**Exercise description:**
Revise the passage on relative permeability curves from "In the case in" to "specify wettability conditions.", changing every "wettability" to "wetting behavior".

**Source document:**

Laboratory methods for measuring the relative permeability curves include steady state and unsteady-state methods.3 4 These methods are expensive and time consuming. With these methods, the relative permeability curves of representative and sufficient core samples from a reservoir are measured and then the curves are averaged to obtain an average relative-permeability curve for that reservoir.

In the case in which the number of the available core samples is insufficient, the Khairy technique can be used to generate two-phase relative permeability curves.5 In the absence of core analysis data, the relative permeability can be determined from empirical equations. In the case of three-phase flow, three-phase relative permeability models such as those of Naar,6 Blunt,7 and Moulu8 can describe the flow in the reservoir.

For two-phase flow, two-phase relative permeability correlations, such as those of Wyllie,9 Naar,10 Pirson,11 Honarpour,12 and Mohamed,13 predict flow in a porous media.

Some of these correlations have disadvantages. For instance, the Naar correlation does not specify the rock type and the Honarpour correlation does not distinguish between intermediate and mixed wettability. Some of the other correlations also do not specify wettability conditions.

Additionally from the Mohamed correlation, the development of the two-phase relative permeability curves from normalized relative permeability vs. normalized saturation is impossible without knowing the end points of the relative permeability curves and the absolute reservoir permeability.

**Information given:**
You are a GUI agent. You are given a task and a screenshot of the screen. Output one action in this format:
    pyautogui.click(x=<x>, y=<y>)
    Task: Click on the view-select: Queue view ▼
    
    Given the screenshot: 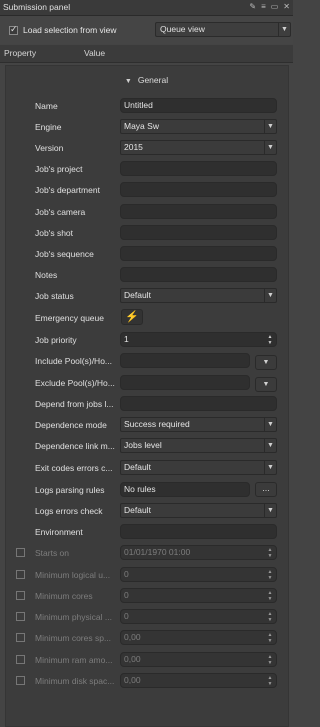 What is the action you would take?
    pyautogui.click(x=223, y=30)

**Answer below:**
In the case in which the number of the available core samples is insufficient, the Khairy technique can be used to generate two-phase relative permeability curves.5 In the absence of core analysis data, the relative permeability can be determined from empirical equations. In the case of three-phase flow, three-phase relative permeability models such as those of Naar,6 Blunt,7 and Moulu8 can describe the flow in the reservoir.

For two-phase flow, two-phase relative permeability correlations, such as those of Wyllie,9 Naar,10 Pirson,11 Honarpour,12 and Mohamed,13 predict flow in a porous media.

Some of these correlations have disadvantages. For instance, the Naar correlation does not specify the rock type and the Honarpour correlation does not distinguish between intermediate and mixed wetting behavior. Some of the other correlations also do not specify wetting behavior conditions.